Powering the Edge: How Will YOU Do ML?

July 30, 2019

4 minute read time.

The Arm ML processor, designed to deliver the highest throughput and most efficient processing for on-device inference, is based on a brand new architecture. Arm's Dylan Zika explains how the development team set about defining requirements and building an ML powerhouse from the ground up.

You’ve got a great little edge device, and you’re keen to add machine learning capabilities to assist local decision-making. So, what do you do next?

Possibly the simplest course of action is to repurpose a CPU, GPU or DSP. A continual drive to improve performance and efficiency has seen the CPU evolve to become a kind of mission control for ML, either single-handedly managing entire ML workloads or distributing selected tasks to specialized ML processors. GPUs offer significant performance, but less flexibility, while DSPs are often cited having an immature programming environment¹.

But where you need a high level of responsiveness or power efficiency, these processors may struggle to meet requirements, and a dedicated neural processing unit (NPU) – such as the Arm ML processor – may be the most appropriate IP to integrate into your heterogeneous solution.

Chart: How much juice do you need to do ML?

The Future is Heterogeneous

Before we began to spec out the ML processor, we did A LOT of research, one element of which was a survey among chip and AI product designers in the global Arm ecosystem. Respondents were drawn from a range of sectors using AI-enabled technologies, including IoT (54 percent), industrial (27 percent), automotive (25 percent) and mobile computing (16 percent).

In one question, respondents were asked, “Thinking about future products or design projects, where do you think AI/ML functionality will be best computed for your device or app?” As the chart below shows, the majority of responses were split across CPU, GPU and a dedicated ML processor, with a slight overall preference for the latter.

Chart: where will your AI be computed?

Thinking about future products or design projects, where do you think AI/ML functionality will be best computed for your device or app?

This corroborated our other research to both validate the holistic approach we’d taken with Project Trillium, Arm’s ML platform – examining how flexible solutions can address use cases on a variety of IP – and underline the need for a dedicated ML processor to address the most challenging applications.

Building a Powerhouse from the Ground Up

Our next step was to deepen our discussion with the ecosystem. We took time to understand exactly what developers were looking for from an NPU, and we found that the majority of use cases fell into three broad groups: vision, voice and vibration.

In many cases, the aim was to drive an exhilarating user experience: How can we help users capture breathtaking memories with real-time photo Bokeh, or provide more accurate and responsive face unlock? How can we untether personal assistants from the cloud and deliver a truly personalized experience?
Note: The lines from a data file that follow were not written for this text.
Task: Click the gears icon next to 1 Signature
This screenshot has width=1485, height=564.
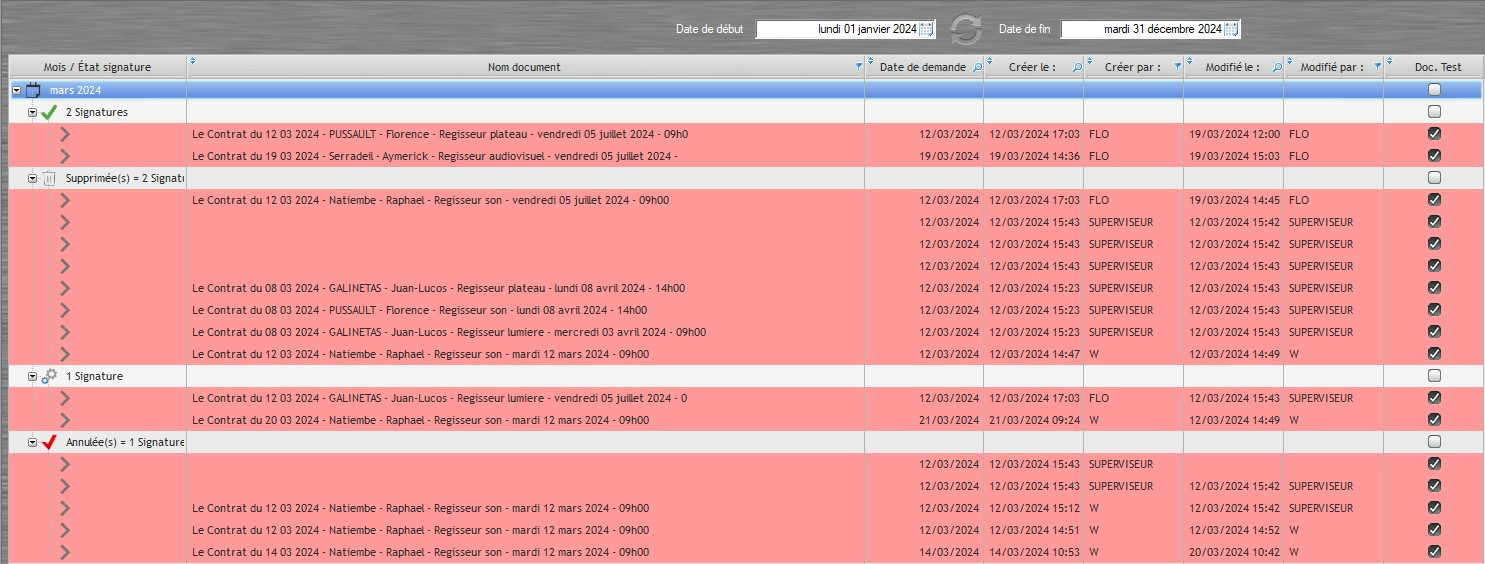Action: click(49, 376)
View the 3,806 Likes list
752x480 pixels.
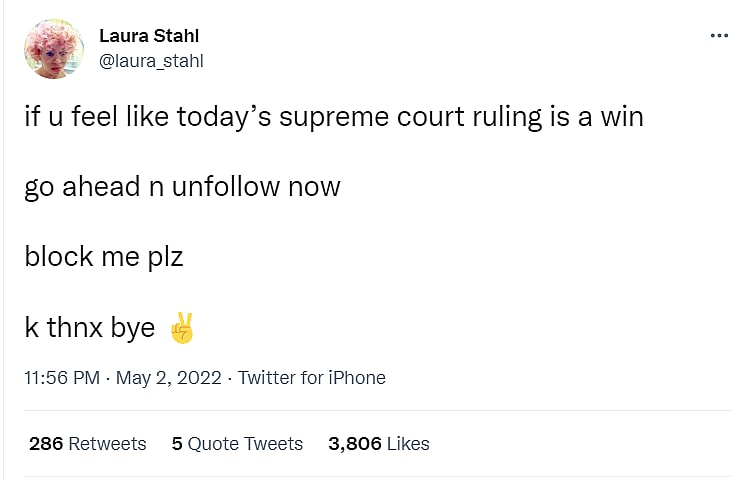378,444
Other goals were more industrial in nature, ranging from automatic detection of poor operating behavior using anomalies in sensor data to the development of IP suitable for multiple market segments.
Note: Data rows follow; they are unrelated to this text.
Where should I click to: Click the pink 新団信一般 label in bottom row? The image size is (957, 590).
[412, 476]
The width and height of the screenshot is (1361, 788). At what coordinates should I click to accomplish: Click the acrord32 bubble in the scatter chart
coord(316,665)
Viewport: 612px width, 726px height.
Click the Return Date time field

Working closely with our partners, we distilled these high-level use cases into requirements, supporting the neural frameworks of choice through open-source software, and identifying key architectures and operators for the processor’s feature set. We developed semi-fixed function hardware to accelerate these operators and included programmable hardware to “futureproof” the design, allowing the firmware to be updated as new features are developed.

Naturally, security is also an essential part of system design. We designed the ML processor to allow several implementation choices to address multiple risk profiles. We also used industry-proven Arm microcontroller technology with standard privilege levels and firmware that clears the SRAMs, making it easier to audit. No other solutions have these security features built in from the start.

Targeting Performance AND Efficiency

Our deep-dive analysis led us to the sweet spot of performance vs power vs area: a processor that achieves a baseline 4 TOP/s in a single instantiation. For more demanding use cases, running a number of features concurrently, performance can be scaled up through multi-processing. Up to eight cores can be configured in a single cluster, achieving 32 TOP/s of performance, or a maximum of 64 cores in a mesh configuration, to reach over 250 TOP/s.

Of course, high performance is great…. but not if it’s draining your device’s battery every time you venture away from the wireless charging matt. For performance to truly be a benefit, it needs to be coupled with efficiency. That’s why the ML processor provides an industry-leading power efficiency of 5 TOPs/W, achieved through state-of-the-art optimizations such as neural compilation, efficient convolutions and bandwidth reduction mechanisms. This helps to lower cost and power requirements without compromising on user experience.

Taking a Deeper Dive

We’re immensely proud of the ML processor. Its optimized design delivers a massive uplift in efficiency compared to CPUs, GPUs and DSPs, and its scalable architecture delivers the computational determinism required for real-time responses – without compromising on flexibility.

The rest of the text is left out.